I’m back in Sydney once again for a few last days. What was an insurmountable task of finding my way to my hostel from the airport via sub way has now become something of second nature. I feel oddly bold about making my way around the city. It isn’t completely new. But is there more to this feeling? There seems to be a hint of “I’m going to miss this country” in my brain at the moment. How could this be? How could I go through a country for 2 months (many times enduring the same arrogance that the locals claimed that my people embodied) in a country that was not what I had hoped it would be and get a feeling that I was going to miss the place? Maybe it was fact that I had never been anywhere abroad for this long. Maybe it was the fact that this was the last primarily English speaking country that I was going to be in for the next 4 months. Maybe it was just my brain being excited for circling back for once in the last 3 months.
Maybe it was my brain screaming in delight for some sort of familiarity just as it screams this way when I come upon variety at home. Maybe this was my brain craving something a little more middle path than I have been traveling for the past 3 months. I am by no means home sick though. I’d like to do this at the end of every country, but when the speed of countries visited increases I won’t have time for:
Australia is; New Zealand Was
There is nothing more fun than being able to look at old experiences again based on the new experiences you’ve had. It’s the “man if I had this brain/confidence/body/self esteem in high school” scenario, only with traveling.
Come to think of it, maybe the title should be “Australia was; New Zealand Is” because I have greater insight on New Zealand now that I have seen it’s beautiful big sister. And yes, I do promise there will be an “I was; I am” and the end of this great journey.
Onto the good stuff: Australia is a great way to appreciate New Zealand more. Boom.
I’ll open with a story about me going to the Airport in Cairns. I jumped into a shuttle van that an old tanned man was driving. I was the only passenger that he had that day so he began to talk to me about who I was and where I was from. I was a little surprised in the sincerity in his voice. He had the standard accent, but when the poignant question of where are you from came to the table, there was no arrogant twang under his breath. I told him and his response didn’t feel loaded either. I felt like maybe I had been dealt a bunch of jokers in a row (in my two months of Australia) and maybe there was a need for a re-evaluation. I said to him “Have you always lived in Cairns” and he put his foot on the break at the red light, swung back to stare me in the eye for the first time (not via the rear view mirror) and said “ Naw, Mate; I’m a Kiwi!”
A hah! I knew there was something off. We spent the rest of the ride talking about the sincerity of people in New Zealand (Kiwis) Vs the People in Australia.
I didn’t realize how wonderful New Zealand was until I had Australia to set as a back drop. I didn’t quite appreciate the people’s genuine nature until I encountered Australia’s people. I didn’t appreciate the long lasting connections that I made in New Zealand until I encountered the Backpackers Dilemma in Australia.
Australia was a series of beaches (many of them with much cleaner and purer sands and water than anything you can find in California, but none the less, for the most part, and just a string of beaches.) It’s fair to say that I didn’t see all of Australia, so It’s not fair to rate it as so one dimensional, but to be fair, a country shouldn’t be a riddle.
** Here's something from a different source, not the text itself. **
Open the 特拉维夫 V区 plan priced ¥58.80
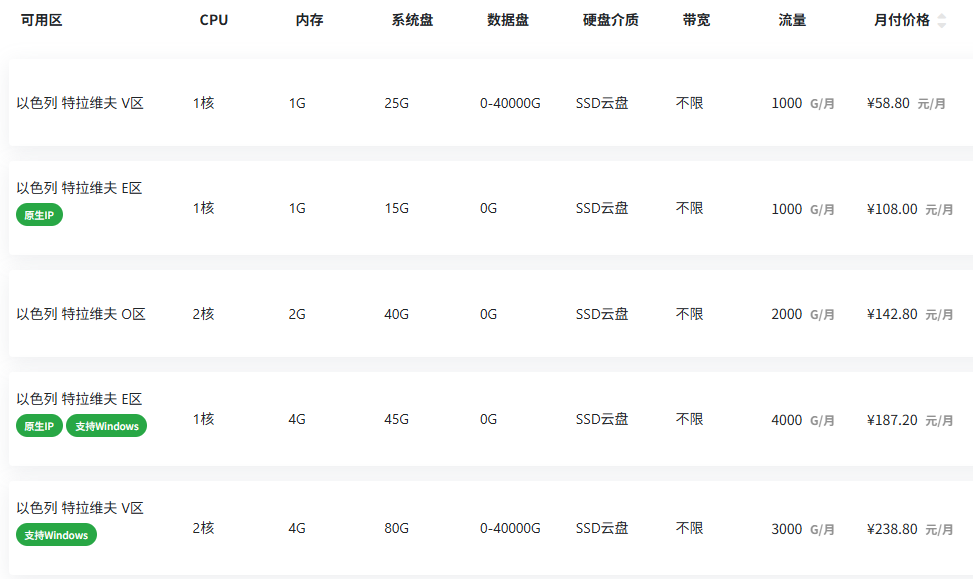This screenshot has height=579, width=973. 80,103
Its strengths and bravado should slap you in the face upon walking off of the plane. You should be struck with a blow to your soul that makes you sit and wonder how you ever went this long without visiting.
I loved the Great Barrier Reef so much that it completely saved my endorsement of Australia. I would say that everyone needs to go to Australia in their life time, but you don’t need to go for two or even one month here. Just go to the reef, get under the water and see something so marvelous that it made can make an atheist wonder.
Go to New Zealand. Walk on a Glacier one day, a rain forest the next, and a volcano the following. Enjoy a country who doesn’t know how beautiful it is yet. Enjoy a people who are as sincere as they are happy to see you. Bring your coat and your rain coat J
Australia was a snobby gal while New Zealand is that intern who you hired on a whim and ended up being your successor in the company. But New Zealand won’t be like this forever. Eventually it will gain more lime light than its overgrown sister and more people will flood into its lands than she can handle and she will get the same attitude as Hawaii (“please just give me a break from all these tourists that continuously crawl through my skin”).
So if you like natural wonders, breathtaking views and events, an easy travel path, and a genuine people: go now, to New Zealand.
Alex
So great to spend an afternoon with you and Patrick in Sydney!! I always laugh and relax when I am visiting with you! Enjoy your next journey to Thailand!! Am anxious to hear your take on that country.